Essa diretriz consolida o papel da Reinf como instrumento de transparência fiscal e cruzamento de dados, ampliando o escopo de informações que devem ser reportadas pelas pessoas jurídicas.
Obrigatoriedade de Informação
Mesmo sendo rendimentos isentos de IR na fonte (regra geral), os lucros e dividendos distribuídos devem ser informados na Reinf, pois:
- Integram o conjunto de dados utilizados pela Receita Federal para cruzamentos com a DIRF (em extinção) e demais obrigações;
- Permitem a validação da consistência entre lucro contábil, base fiscal e distribuição aos sócios;
- Reforçam o monitoramento de planejamentos tributários.
Ou seja, a ausência de retenção não dispensa a obrigação acessória.

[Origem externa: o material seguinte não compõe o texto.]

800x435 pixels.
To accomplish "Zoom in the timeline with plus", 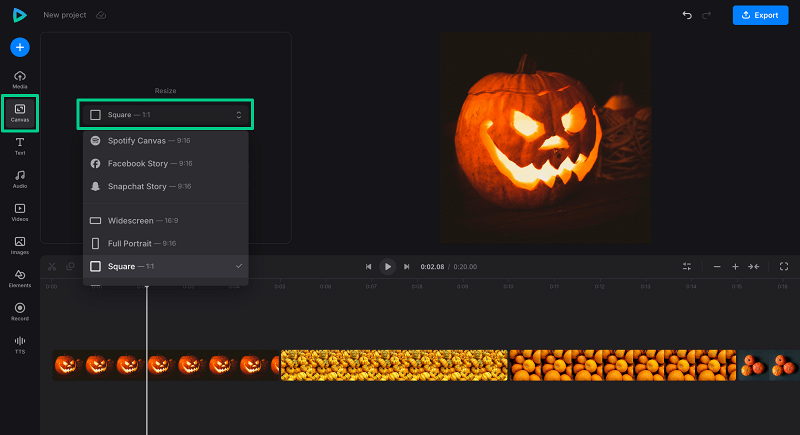I will click(735, 267).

Como Informar Lucros e Dividendos na Reinf
A informação é realizada por meio dos eventos da série R-4000, especialmente:
Evento aplicável:
- R-4010 – Pagamentos/Créditos a Beneficiários Pessoas Físicas
- R-4020 – Pagamentos/Créditos a Beneficiários Pessoas Jurídicas
Procedimento operacional:
- Identificação do beneficiário
- CPF ou CNPJ do sócio/acionista;
- Natureza do rendimento
- Classificar corretamente como lucros/dividendos (código específico da tabela de rendimentos);
- Valor pago ou creditado
- Informar o valor bruto distribuído no período;
- Indicação de retenção
- Mesmo que não haja retenção, o campo deve ser preenchido corretamente (zerado);
- Período de apuração
- Vincular ao mês de pagamento ou crédito;
- Transmissão e fechamento
- Envio dos eventos R-4000;
- Encerramento via evento R-4099 (fechamento da série).
Importância do Fechamento Contábil Tempestivo
A correta informação na Reinf depende diretamente da qualidade e tempestividade do fechamento contábil.
Pontos críticos:
- Apuração correta do lucro: base para distribuição;
- Segregação entre lucro contábil e fiscal;
- Controle de lucros acumulados e reservas;
- Formalização da distribuição (ata, contrato social, etc.).
Sem um fechamento contábil consistente:
- Há risco de informar valores incorretos;
- Pode haver divergência com ECF e demais obrigações;
- A empresa se expõe a questionamentos fiscais.
Em termos práticos, a Reinf deixa de ser apenas uma obrigação operacional e passa a exigir integração real entre contabilidade e fiscal.
Penalidades por Falta ou Incorreção de Informação
A omissão ou envio incorreto de informações na EFD-Reinf pode gerar penalidades relevantes.
Multa por atraso na entrega:
- 2% ao mês-calendário ou fração, incidente sobre o montante dos tributos informados;
- Limitada a 20% do valor total;
- Multa mínima:
- R$ 200,00 (sem fatos geradores);
- R$ 500,00 (demais casos).
Multa por informações incorretas ou omitidas:
- Pode haver penalidade de até 3% do valor das operações, não inferior a R$ 100,00, conforme enquadramento na legislação aplicável.
Conclusão
A inclusão de lucros e dividendos na EFD-Reinf representa uma mudança relevante no nível de controle exigido pela Receita Federal.
Empresas que ainda tratam a distribuição de lucros de forma informal ou sem integração contábil correm riscos crescentes.
Boas práticas recomendadas:
- Fechamento contábil mensal estruturado;
- Revisão prévia da base de lucros distribuíveis;
- Integração entre contabilidade, fiscal e departamento societário;
- Validação das informações antes do envio da Reinf.
A conformidade com a Reinf não é apenas uma obrigação acessória — é um reflexo direto da maturidade dos controles financeiros da empresa.